Shallow and in Vogue

Clueless is the tale of a vapid, materialistic yet lovable fifteen year old from Beverly Hills. The fact that she cares more about ruining her Aliia dress while being mugged than the gun to her head would be grounds to throw this into the heap of other repulsive teensploitation films were we not supposed to be gawking at her valley-girl tendencies. Her vapidity is easier to laugh at than aspire to; we learn to closer align ourselves with Josh, her ex-step-brother, the smart college "mope-rock" fan who initially terrorizes Cher by making her feel guilty of her ignorance of Central American geography and general self-involvement.
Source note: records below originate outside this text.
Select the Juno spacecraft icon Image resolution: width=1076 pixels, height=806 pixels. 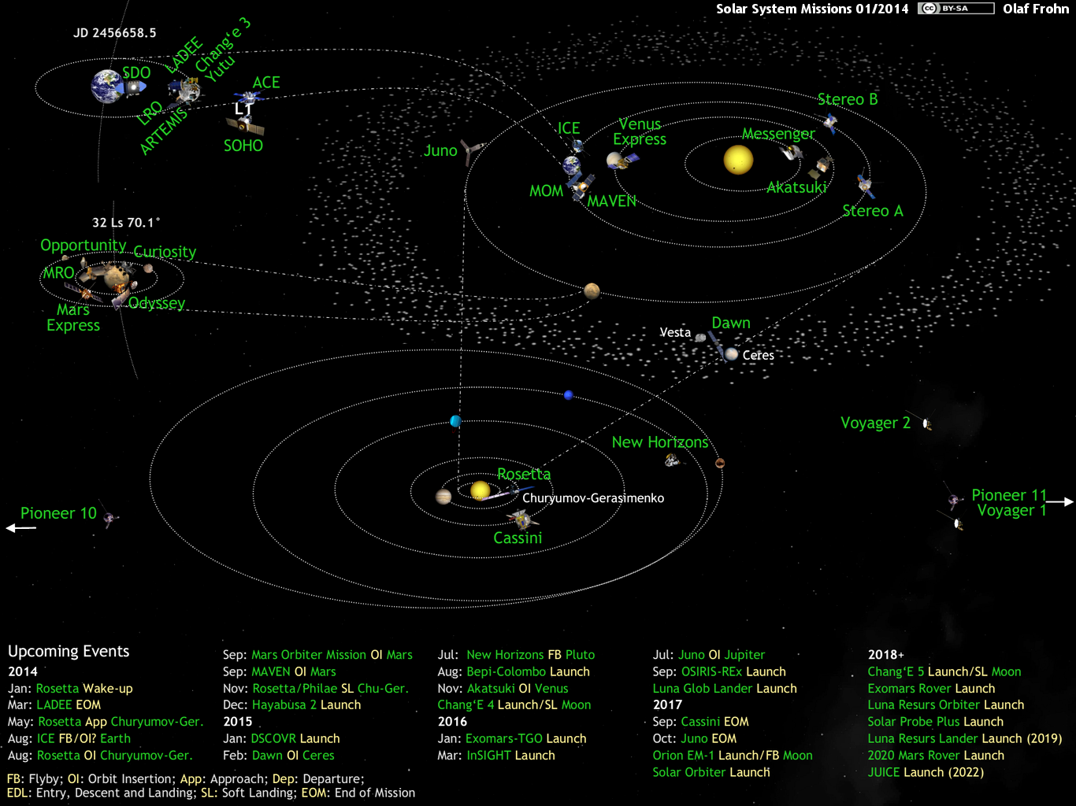[470, 150]
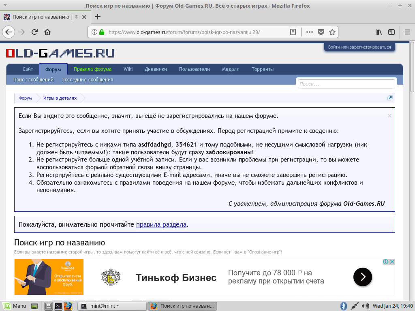The width and height of the screenshot is (415, 311).
Task: Click the blue arrow icon beside the breadcrumb
Action: coord(389,98)
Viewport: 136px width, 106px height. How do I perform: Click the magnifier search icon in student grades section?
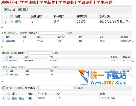pyautogui.click(x=67, y=33)
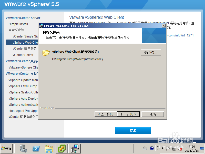Click the 下一步(N) button in the dialog
The height and width of the screenshot is (154, 205).
pyautogui.click(x=128, y=114)
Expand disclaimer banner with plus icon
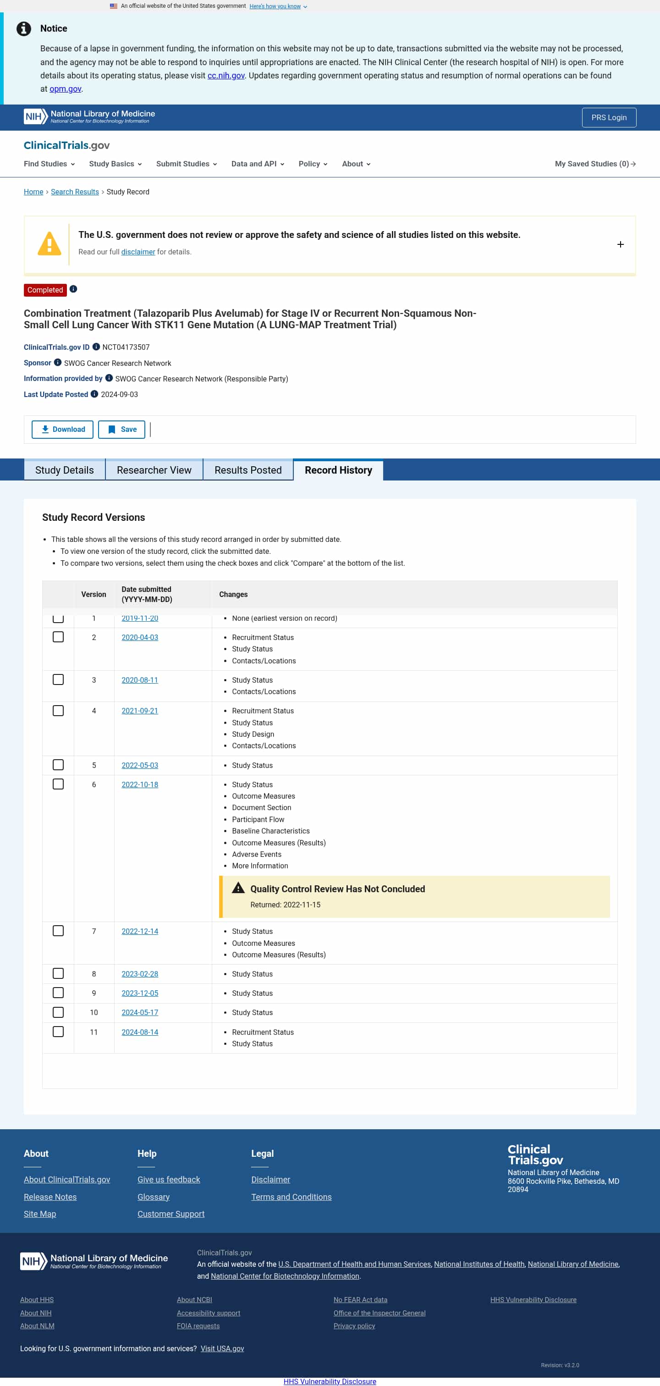The image size is (660, 1386). click(x=620, y=244)
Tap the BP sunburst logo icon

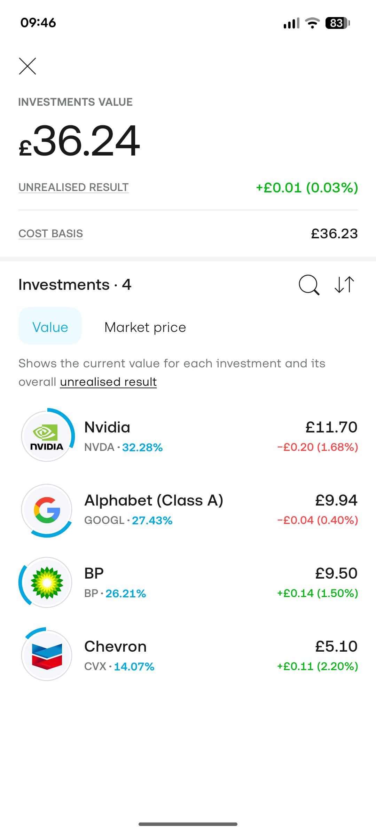click(x=47, y=582)
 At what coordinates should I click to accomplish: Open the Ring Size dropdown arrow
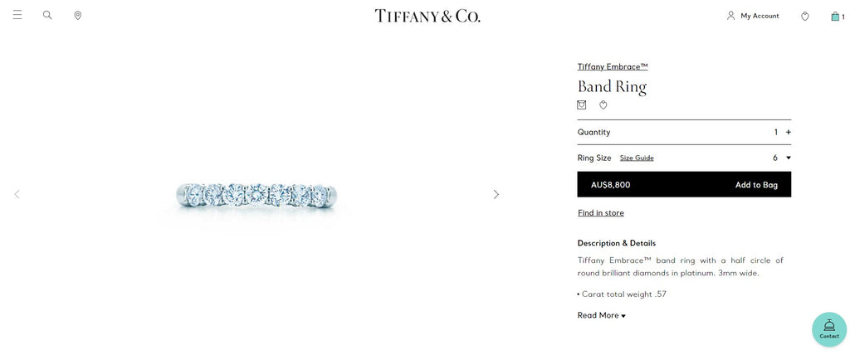(789, 158)
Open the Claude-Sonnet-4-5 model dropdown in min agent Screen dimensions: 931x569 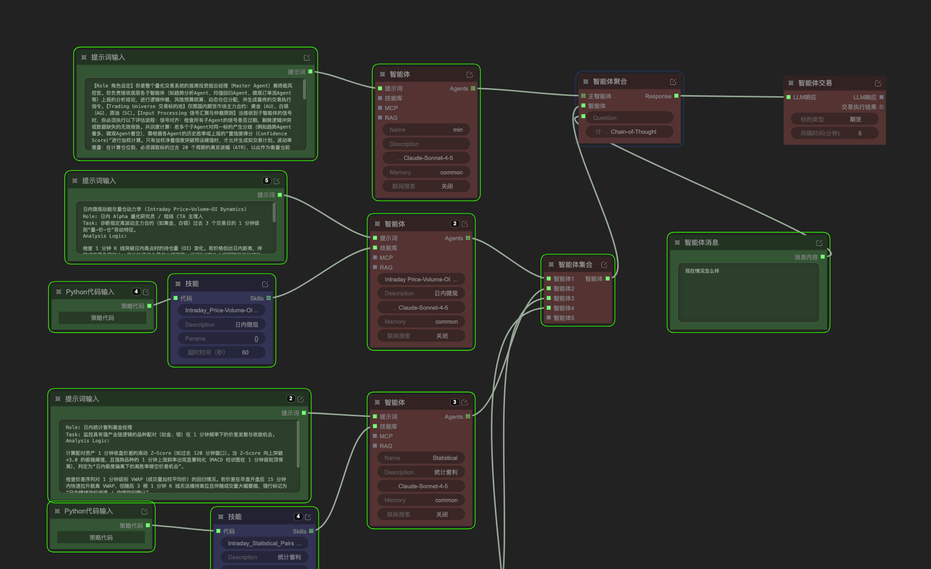click(426, 158)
We sympathize not with Cher, the whining, well dressed, driver's test failure, but with Josh who suggests sterilization to Cher and her driving instructor who is unmoved by her weak attempt at justifying multiple-near accidents. In the end, Cher sheds her narcissistic tendencies for a less-self involved perspective, but not her Calvin Klein slip dress; while Cher does evolve, she stays true to herself. At one point Cher corrects Josh's smug college girlfriend about a Hamlet quote: she knows that Polonius said "to thine own self be true" because she remembers Mel Gibson.
The fact that this 1995 movie spawned an entire lucrative franchise of admiration of vacant female idiocy is admittedly extremely unfortunate*, but the fact that people have made a "career" out of being the "before Chers" is a sign more of our dim-witted culture than the vapidity of the film. But even Cher herself is from a long-gone era: Clueless was based on Jane Austen's Emma.


*Follow the above links with caution. They were meant to serve as useful glimpses of the depravity and uselessness of American contemporary culture, but now all I can think about is hyperreality and wonder why I even got up this morning.